The mosquito does not live in the winter, even indoors. The mosquito does not migrate. Ergo, the malaria survives the winter, and not indoors.
And even in the tropics, most cases of malaria happen indoors, as the vector is most active at dusk and dawn, when people are in bed.
As for Carson? The inventor of DDT was credited with saving millions of people (a hundred million according one source) . Stopping the usage of DDT has killed millions of people. Whether it was by malice or good intentions is moot. We all know what the road to hell is paved with.
This author lists some of the malfeasance in her book.
http://reason.com/archives/2002/06/12/silent-spring-at-40/1
As for Anthony’s supposed error? You sound like a kid on playground. “He did it first, Mom!”
Grow up. Admit your error. And quit trying to sound like an epidemiologist.

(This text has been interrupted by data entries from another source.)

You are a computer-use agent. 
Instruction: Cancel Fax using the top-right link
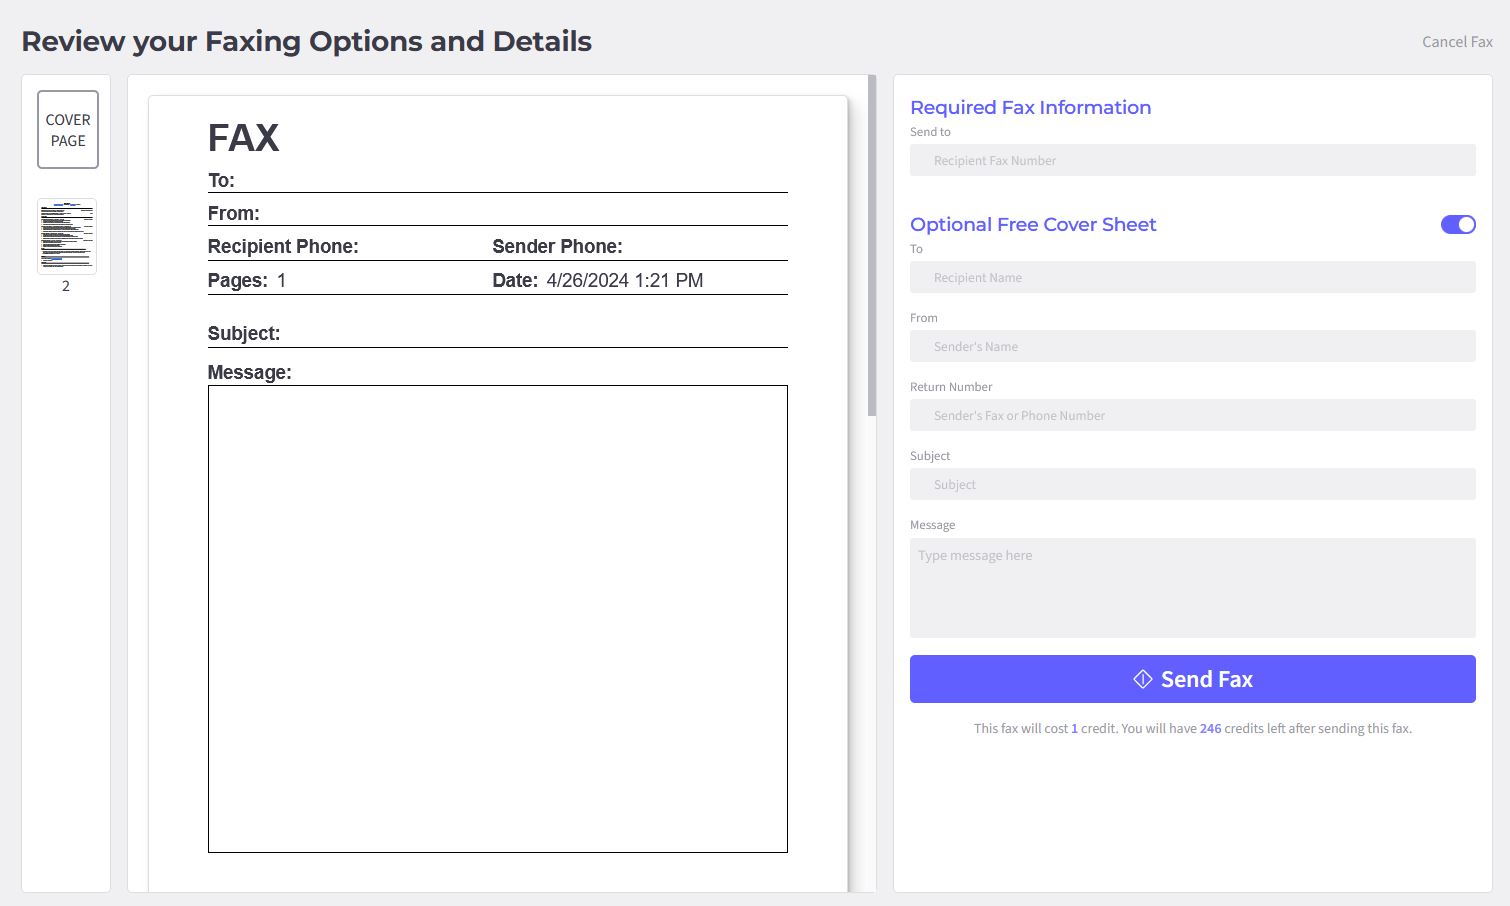(x=1456, y=41)
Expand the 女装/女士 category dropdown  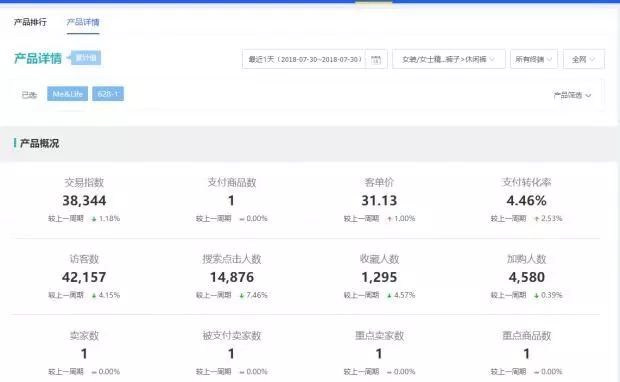(x=448, y=59)
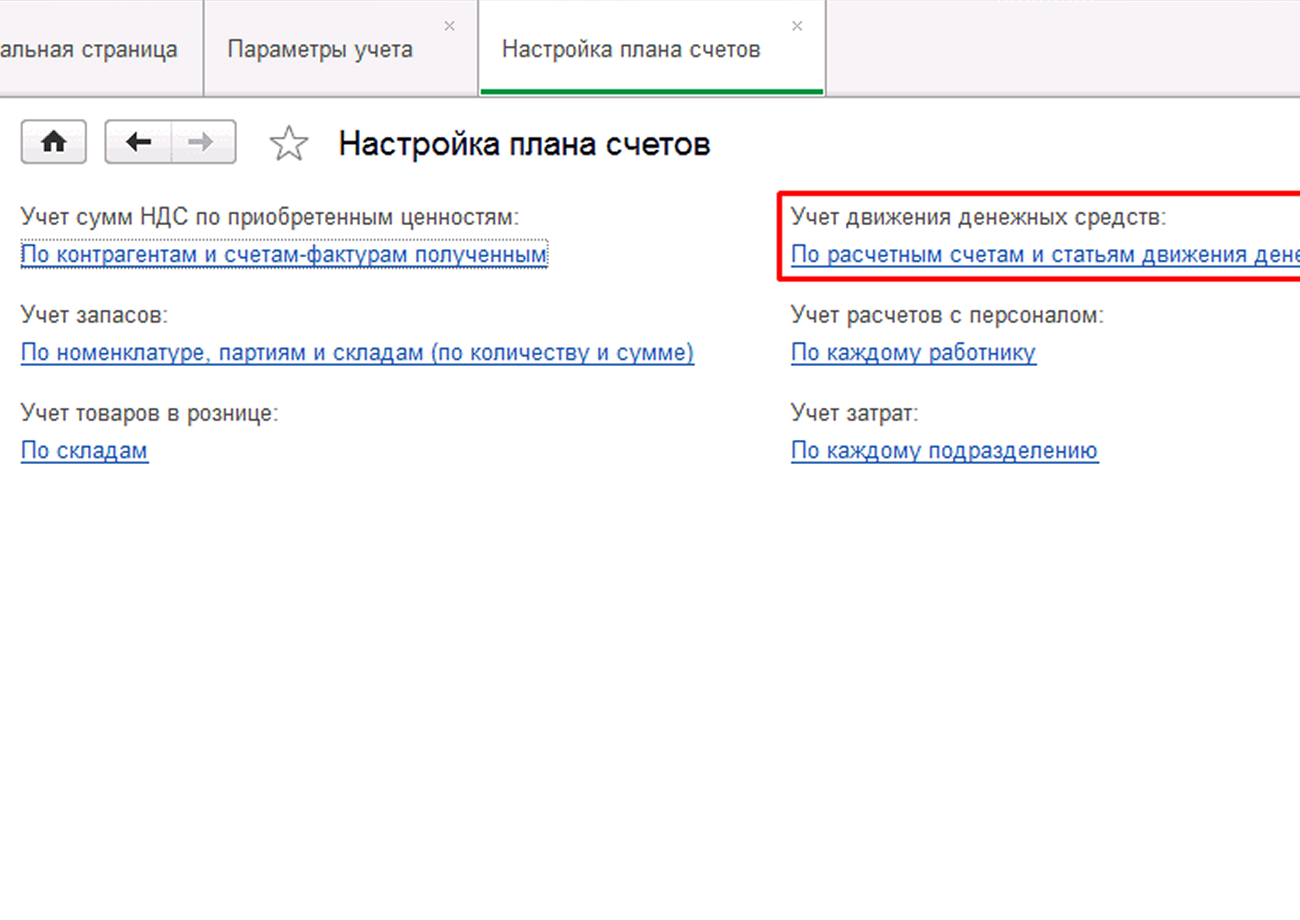Open the По каждому работнику link
Viewport: 1300px width, 920px height.
click(x=913, y=353)
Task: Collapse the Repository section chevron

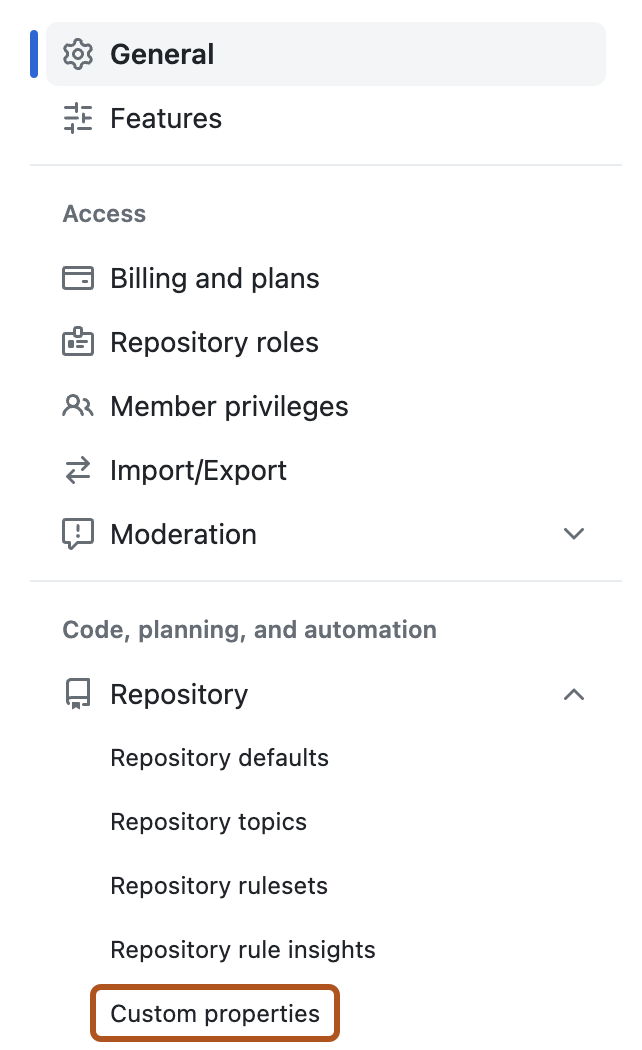Action: (574, 694)
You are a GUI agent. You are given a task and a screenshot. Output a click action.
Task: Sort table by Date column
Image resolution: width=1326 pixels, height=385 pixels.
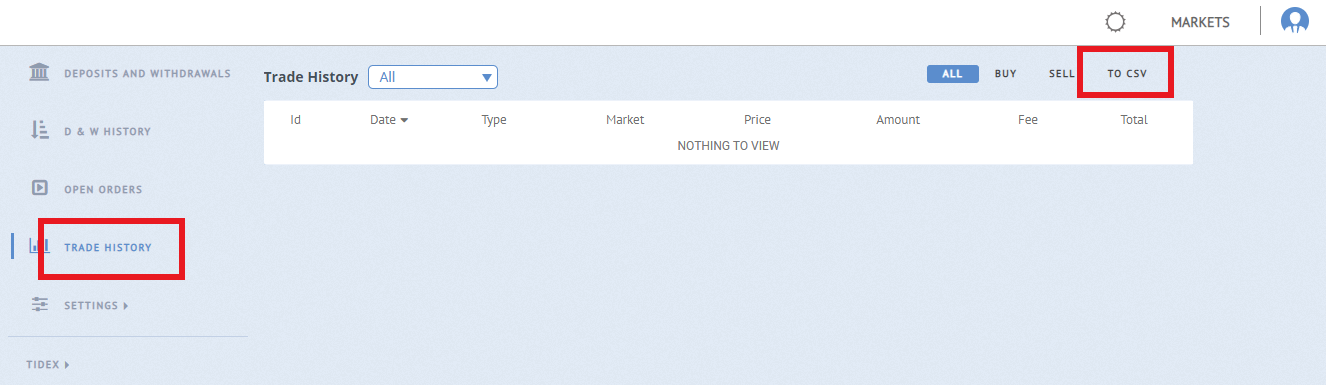point(389,120)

TomT: One point I had meant to add, was that even in the tropics, the mosquito will land and rest after the first blood meal. This allows the parasite to go through the needed stages, before the next meal.
With DDT on the walls, it either dies on landing, or being DDT averse, leaves the dwelling and rests outside. The result is the same; reduced human transmission.
One other point is that in full summer, it is quite warm at night, even in sub-arctic climes. Anecdotally, in places like Norman Wells, in northern Canada, one cannot be very comfortable at night without an air conditioner.
Also, in our malaria awareness classes, we were taught to sleep in A/C cooled rooms, as it reduced the risk of infection.
From TomT on August 31, 2012 at 10:31 am:
Here Anthony Watts reported on a study involving Plasmodium yoelii which causes rodent malaria.
The title of the post was “Another alarming climate myth bites the dust – mosquito borne malaria does NOT increase with temperature”.
The article in Nature reporting on the study had this title:
I can see no “vital error” on Anthony Watts’ part as the post follows what the Nature piece says.
If there is any “vital error” the blame goes to the researchers and Nature for initially reporting it, not Anthony Watts.
So where is the “vital error” in what the researchers and Nature reported?
Re: “The mosquito does not live in the winter, even indoors.”
In high latitudes mosquitoes mostly overwinter as eggs.
Re: “Ergo, the malaria survives the winter, and not indoors.”
The malaria parasite does not infect mosquitoes in winter, it overwinters in human hosts.
Re: “As for Anthony’s supposed error?”
Yes. He should comment on how Plasmodium yoelii is a good model system for temperature-dependent transmission. I frequently use the rodent malaria model and mosquito transmission in my own malaria parasite research — Plasmodium yoelii is good for many things, but using it to comment on AGW is not one of them.
Re DDT. I agree that it is fantastic. My comment was that it was discontinued in the 1960s for several reasons. Respectfully, you should read histories that don’t have a modern political bent.
Re: “And quit trying to sound like an epidemiologist.”
Correct, I am not an epidemiologist. But I have a great interest in malaria, spanning 20 years. I think that AGW and malaria transmission is an open subject, and I am aware of arguments both for and against the impact. Highly worthy of research.